INF264 EKSAMEN
Loss Function (Cost Function)
A function that measures the difference between the predicted values and the actual values, used to guide the training of a model.
Radial Basis Function
A function used in various types of neural networks and machine learning algorithms, particularly in kernel methods like SVMs, for classifying data that is not linearly separable.
Sigmoid Function
A mathematical function having an "S" shaped curve, often used as the activation function in logistic regression and neural networks to introduce nonlinearity.
Activation Function
A mathematical function in neural networks that determines the output of a node, given an input or set of inputs.
F1 Score
A measure of a model's accuracy in classification, calculated as the harmonic mean of precision and recall. Better than accuracy in imbalanced data set because it does not give good scores if a model predicts only majority class.
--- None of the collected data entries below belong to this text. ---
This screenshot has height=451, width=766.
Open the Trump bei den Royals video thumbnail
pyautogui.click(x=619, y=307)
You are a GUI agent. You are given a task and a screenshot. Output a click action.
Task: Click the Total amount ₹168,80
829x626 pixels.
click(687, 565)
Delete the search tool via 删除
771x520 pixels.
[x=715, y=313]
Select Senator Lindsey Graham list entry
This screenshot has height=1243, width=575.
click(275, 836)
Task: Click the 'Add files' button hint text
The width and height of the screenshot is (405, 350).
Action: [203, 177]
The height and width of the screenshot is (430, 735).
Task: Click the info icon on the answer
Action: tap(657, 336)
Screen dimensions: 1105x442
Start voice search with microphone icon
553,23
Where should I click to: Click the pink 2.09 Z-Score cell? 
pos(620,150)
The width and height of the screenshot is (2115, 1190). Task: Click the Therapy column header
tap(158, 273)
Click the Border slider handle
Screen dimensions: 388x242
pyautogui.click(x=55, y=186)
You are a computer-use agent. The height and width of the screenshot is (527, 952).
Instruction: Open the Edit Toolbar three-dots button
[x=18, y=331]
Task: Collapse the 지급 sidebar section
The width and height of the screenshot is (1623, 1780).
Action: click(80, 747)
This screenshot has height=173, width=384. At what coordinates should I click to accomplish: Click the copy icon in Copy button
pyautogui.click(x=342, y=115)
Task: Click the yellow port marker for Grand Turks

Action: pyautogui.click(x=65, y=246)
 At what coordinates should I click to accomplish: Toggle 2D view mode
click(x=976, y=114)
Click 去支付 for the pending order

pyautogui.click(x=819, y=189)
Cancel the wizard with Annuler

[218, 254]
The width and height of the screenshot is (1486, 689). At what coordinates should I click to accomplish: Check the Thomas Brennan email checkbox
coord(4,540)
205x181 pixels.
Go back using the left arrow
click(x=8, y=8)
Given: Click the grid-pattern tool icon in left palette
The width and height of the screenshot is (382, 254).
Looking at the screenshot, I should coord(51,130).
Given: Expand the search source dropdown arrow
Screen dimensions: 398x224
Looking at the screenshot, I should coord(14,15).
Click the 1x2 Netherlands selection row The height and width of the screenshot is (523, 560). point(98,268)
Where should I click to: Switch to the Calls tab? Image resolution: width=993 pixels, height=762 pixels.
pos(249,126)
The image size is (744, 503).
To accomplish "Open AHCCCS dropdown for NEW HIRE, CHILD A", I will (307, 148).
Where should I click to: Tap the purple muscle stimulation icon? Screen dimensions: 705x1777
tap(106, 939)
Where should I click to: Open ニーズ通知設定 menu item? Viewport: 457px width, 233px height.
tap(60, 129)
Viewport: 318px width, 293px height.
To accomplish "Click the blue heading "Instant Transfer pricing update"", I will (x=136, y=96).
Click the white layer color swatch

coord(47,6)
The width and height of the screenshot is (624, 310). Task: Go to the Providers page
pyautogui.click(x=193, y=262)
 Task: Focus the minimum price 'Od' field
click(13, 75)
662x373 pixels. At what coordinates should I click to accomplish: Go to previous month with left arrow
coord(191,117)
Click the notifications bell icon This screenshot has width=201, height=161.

We are often more interested in minority class.
Information Gain
A measure of the effectiveness of an attribute in classifying a dataset, used in decision tree algorithms.
Bootstrap Sample
A sample drawn with replacement from a data set, used for estimating properties like the mean or variance of the population.
Test Data
A subset of a dataset not used in training the model, but rather used to assess its performance and generalization ability.
Validation Data
A subset of a dataset used to provide an unbiased evaluation of a model fit during the training phase, used to fine-tune model parameters.
Deep Learning
A subset of machine learning involving algorithms inspired by the structure and function of the brain called artificial neural networks, particularly effective in identifying patterns in unstructured data like images and sound.
Support Vector Machine (SVM)
A supervised learning model used for classification and regression analysis, which finds the best margin (or gap) that separates classes in the data.
Cross-Validation
A technique for assessing how a predictive model will perform in practice, by partitioning the original dataset into a training set to train the model and a test set to evaluate it.
Undersampling
A technique used to adjust the class distribution of a dataset in which the majority class is under-represented to counteract imbalance.
Oversampling
A technique used to adjust the class distribution of a dataset in which the minority class is over-represented to counteract imbalance.
Rectified Linear Unit (ReLU)
A type of activation function commonly used in neural networks, defined as the positive part of its argument.
Recall (Machine Learning)
Also known as sensitivity, a metric for classification models that measures the proportion of actual positives that are correctly identified as such. Recall is related to type 2 error
Random Forest
An ensemble learning method for classification and regression that constructs multiple decision trees at training time and outputs the mode of the classes or mean prediction of the individual trees. At each node in the decision tree, choose k features at random and choose the best split among them (typically k << d) d is total number of features??
Boosting
An ensemble technique that combines weak learners to create a strong learner by focusing on examples that previous learners misclassified. Train a sequence of learners so that subsequent models compensate the errors made by the earlier ones Can reduce bias and reduces variance
Missing Data (MCAR, MAR, MNAR)
Categories of missing data: MCAR (Missing Completely At Random), where missingness is independent of any factors; MAR (Missing At Random), where missingness is related to observed data; MNAR (Missing Not At Random), where missingness is related to unobserved data.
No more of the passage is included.